Dataset content.
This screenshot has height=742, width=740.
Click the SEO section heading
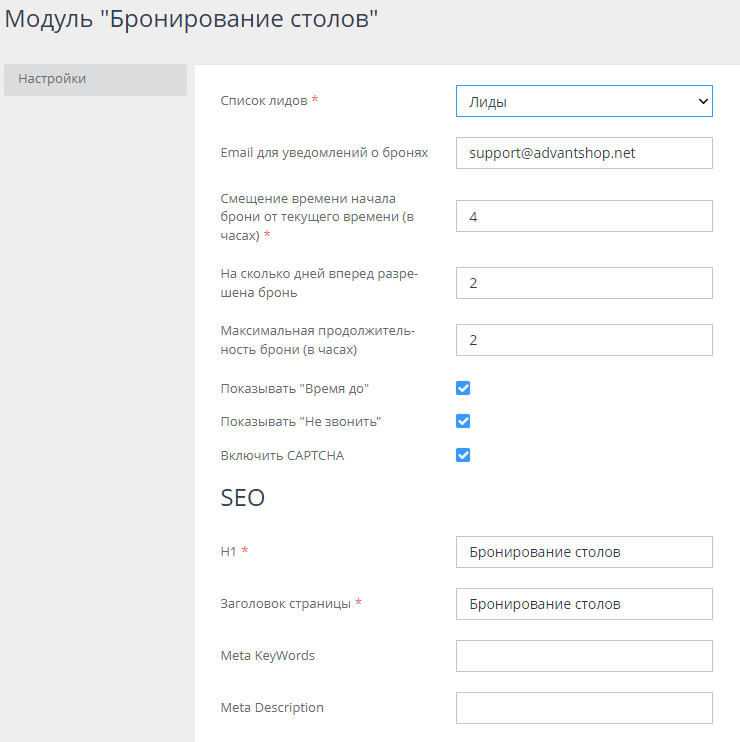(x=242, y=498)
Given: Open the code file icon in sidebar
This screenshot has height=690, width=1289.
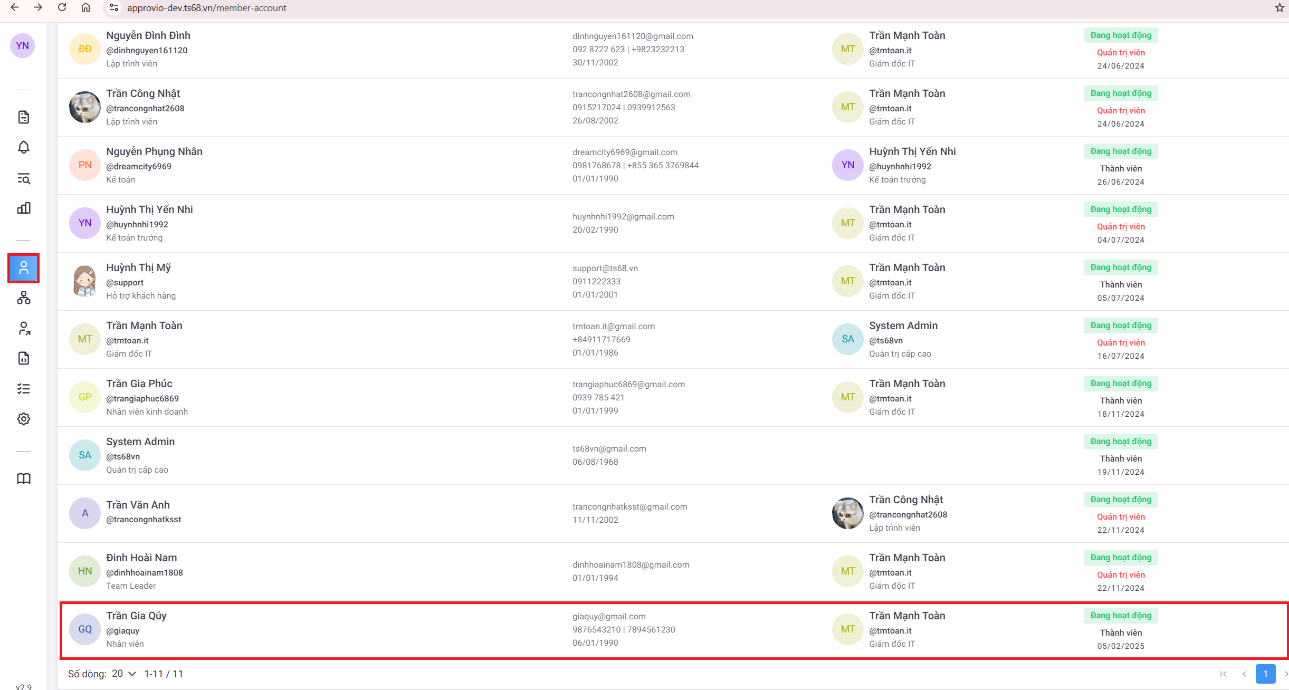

--

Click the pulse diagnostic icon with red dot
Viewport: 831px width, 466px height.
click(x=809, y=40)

Action item. Transcribe the records above exactly, beginning at the line that contains "Given: Open the code file icon in sidebar" and ending with the line that contains "This screenshot has height=690, width=1289.", both included, and nothing else.

Your response.
Given: Open the code file icon in sidebar
This screenshot has height=690, width=1289.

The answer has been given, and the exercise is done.